Cuando teníamos 8 años cualquier chiste que hiciera referencia a tetas y a culos nos parecía lo más. Ese sonrojo pícaro que navegaba entre lo secreto y lo prohibido. Recuerdo uno en especial: «el del perro Mistetas».
De hecho, si hoy quieres arrancarle una sonrisa pícara a un enano de 7 años, ese chiste sigue funcionando. Probablemente por  esa pulsión pícara que arrastramos desde pequeños no me resulta nada extraño que un grupo mediático como Mediaset acuda con tanta asiduidad a estos argumentos televisivos tan básicos (tetas, culos y también pitos, colillas, o pitorros) para:

  1. conseguir una audiencia mayúscula y, de este modo,
  2. atraer a muchos más anunciantes que andan caninos de exposiciones de sus spots sobre lo que consideran su público objetivo.

Y así ha ocurrido con su nuevo programa Adán y Eva:  un programa de nudismo integral donde, aparte de aparecer tetas y culos al aire, las neurona también tienen que mostrarse sin nada que les tape.
Vi apenas unos retazos de conversaciones. En total unos 2 o 3 minutos. Suficiente para asistir a un rosario de frases que me cuestionaron si realmente el índice de analfabetismo de este país no es (mucho) mayor del que dice el ministerio de Educación y demás consejerías autonómicas.
Les ahorraré la vergüenza ajena de ver los fragmentos que se han distribuido por las redes sociales. Imaginen a dos adultos desnudos hablando con total naturalidad, y ante millones de espectadores, sobre estos temas:

«Esto de Adán y Eva se lee en los primeros fascículos de la Biblia»

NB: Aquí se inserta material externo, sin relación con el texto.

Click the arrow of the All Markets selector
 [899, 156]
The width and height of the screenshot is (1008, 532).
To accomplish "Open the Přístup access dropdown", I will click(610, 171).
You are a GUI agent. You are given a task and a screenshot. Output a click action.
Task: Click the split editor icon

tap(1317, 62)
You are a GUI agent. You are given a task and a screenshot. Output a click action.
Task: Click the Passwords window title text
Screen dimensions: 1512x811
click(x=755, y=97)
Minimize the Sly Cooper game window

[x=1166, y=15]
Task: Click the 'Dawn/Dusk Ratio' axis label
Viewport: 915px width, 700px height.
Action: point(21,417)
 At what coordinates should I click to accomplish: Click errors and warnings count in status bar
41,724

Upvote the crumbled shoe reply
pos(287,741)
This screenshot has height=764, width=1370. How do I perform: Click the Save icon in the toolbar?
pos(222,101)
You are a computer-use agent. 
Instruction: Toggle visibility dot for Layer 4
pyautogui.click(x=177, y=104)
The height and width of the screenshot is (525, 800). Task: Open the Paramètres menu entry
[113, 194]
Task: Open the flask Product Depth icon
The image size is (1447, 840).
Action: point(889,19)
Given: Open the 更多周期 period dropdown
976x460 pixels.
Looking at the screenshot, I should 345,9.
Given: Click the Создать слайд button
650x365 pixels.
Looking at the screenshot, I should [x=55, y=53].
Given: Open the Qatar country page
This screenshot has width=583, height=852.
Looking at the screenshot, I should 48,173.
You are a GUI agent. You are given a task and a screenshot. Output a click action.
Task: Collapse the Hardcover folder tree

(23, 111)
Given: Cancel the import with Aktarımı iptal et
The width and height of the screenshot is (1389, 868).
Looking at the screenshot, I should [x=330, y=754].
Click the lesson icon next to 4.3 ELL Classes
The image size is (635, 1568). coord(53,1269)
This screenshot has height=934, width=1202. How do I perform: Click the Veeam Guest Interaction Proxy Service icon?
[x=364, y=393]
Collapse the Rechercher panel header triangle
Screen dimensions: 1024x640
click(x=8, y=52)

«Yo de arte sé poco, pero sí leo libros de Dan Brown donde cuenta cosas de Da Vinci y eso»

«Alambrada de Córdoba» (sí, queridos… se referían a la «Alhambra de Granada»)

«¿Qué es el Manzanares? Me suena a fruta»

 
Los datos inquietan. Concursantes exhibiendo su indigencia racional como si fuera algo «guay» y casi 3 millones de audiencia (un 14,8% de share) aullando -según se pudo seguir en Twitter- por ver esos momentos donde se combinaban alegremente tetas, culos y neuronas desnudas.
Y ahí está el tema: una audiencia con una mentalidad de niño de 8 años, unos anunciantes caninos y una cadena frotándose las manos con los ingresos publicitarios.
Aunque sabidas estas cosas no dejan de sorprenderme: anunciantes que acomodan no sólo sus productos sino también algo tan valioso como sus marcas al lado de la inmundicia neuronal de unos pobres desgraciados para transmitir así sus mensajes. De verdad, ¿esos anunciantes localizan en esa audiencia con «cuerpo de adulto y mente de niño» a su público objetivo?
Pero supongo que manda la optimización de costes de marketing  cuando toca hacer un gran volumen de impactos al menor precio. Y parece mandar, sobre todo, un objetivo último: mantener lo más alto posible la cuota de público estúpido cuya máxima capacidad de disgresión se centra en el debate de tetas, culos, los fascículos de la Biblia o la Alambrada de Córdoba.